4. Kemudian, sewaktu Yang Mulia Udāyin sedang sendirian dalam meditasi, buah pikiran berikut ini muncul dalam pikirannya: “Betapa banyaknya kondisi menyakitkan yang telah disingkirkan oleh Sang Bhagavā dari kami! Betapa banyaknya kondisi menyenangkan yang telah dibawa oleh Sang Bhagavā kepada kami[ ]! Betapa banyaknya kondisi tidak bermanfaat yang telah disingkirkan oleh Sang Bhagavā dari kami! Betapa banyaknya kondisi bermanfaat yang telah dibawa oleh Sang Bhagavā untuk kami!”
5. Kemudian, pada malam harinya, Yang Mulia Udāyin bangkit dari meditasinya, pergi menghadap Sang Bhagavā, dan setelah bersujud kepada Beliau, ia duduk di satu sisi [448] dan berkata kepada Beliau:
6. [‘]“Di sini, Yang Mulia, sewaktu aku sedang sendirian dalam meditasi, buah pikiran berikut ini muncul dalam pikiranku: “Betapa banyaknya kondisi menyakitkan yang telah disingkirkan oleh Sang Bhagavā dari kami! … Betapa banyaknya kondisi bermanfaat yang telah dibawa oleh Sang Bhagavā untuk kami!” Yang Mulia, sebelumnya kami terbiasa makan di malam hari, di pagi hari, dan sepanjang siang hari di luar waktu selayaknya. Kemudian ada suatu kejadian ketika Sang Bhagavā berkata kepada para bhikkhu sebagai berikut: ‘Para bhikkhu, tinggalkanlah makan di siang hari, yang adalah di luar waktu yang selayaknya.’ [ ]Yang Mulia, aku kecewa dan sedih, dengan pikiran: ‘Para perumah tangga yang berkeyakinan memberikan berbagai jenis makanan kepada kami selama siang hari di luar waktu selayaknya, namun Sang Bhagavā memberitahukan kepada kami untuk meninggalkannya, Yang Sempurna memberitahukan kepada kami untuk melepaskannya.’ Demi cinta kasih dan penghormatan kepada Sang Bhagava, dan karena malu dan takut akan pelanggaran, kami meninggalkan makan di siang hari, yang di luar waktu selayaknya.
“Kemudian kami hanya makan di malam hari dan di pagi hari.
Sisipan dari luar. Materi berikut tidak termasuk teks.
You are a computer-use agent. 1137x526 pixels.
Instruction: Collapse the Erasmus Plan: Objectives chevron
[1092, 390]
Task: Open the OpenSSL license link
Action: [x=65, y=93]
Kemudian ada suatu kejadian ketika Sang Bhagavā berkata kepada para bhikkhu sebagai berikut: ‘Para bhikkhu, tinggalkanlah makan di malam hari, yang adalah di luar waktu yang selayaknya.’ Yang Mulia, aku kecewa dan sedih, dengan pikiran: ‘Sang Bhagavā memberitahukan kami untuk meninggalkan makanan yang lebih mewah dari dua kali makan kami, Yang Sempurna memberitahukan kami agar meninggalkannya.’ Suatu ketika, Yang Mulia, seseorang telah memperoleh sup pada siang hari dan ia berkata: ‘Sisihkanlah itu dan kita akan memakannya bersama pada malam hari.’ [Hampir] semua makanan dipersiapkan pada malam hari, sedikit pada siang hari. Demi cinta kasih dan penghormatan kepada Sang Bhagava, dan karena malu dan takut akan pelanggaran, kami meninggalkan makan di malam hari, yang di luar waktu selayaknya.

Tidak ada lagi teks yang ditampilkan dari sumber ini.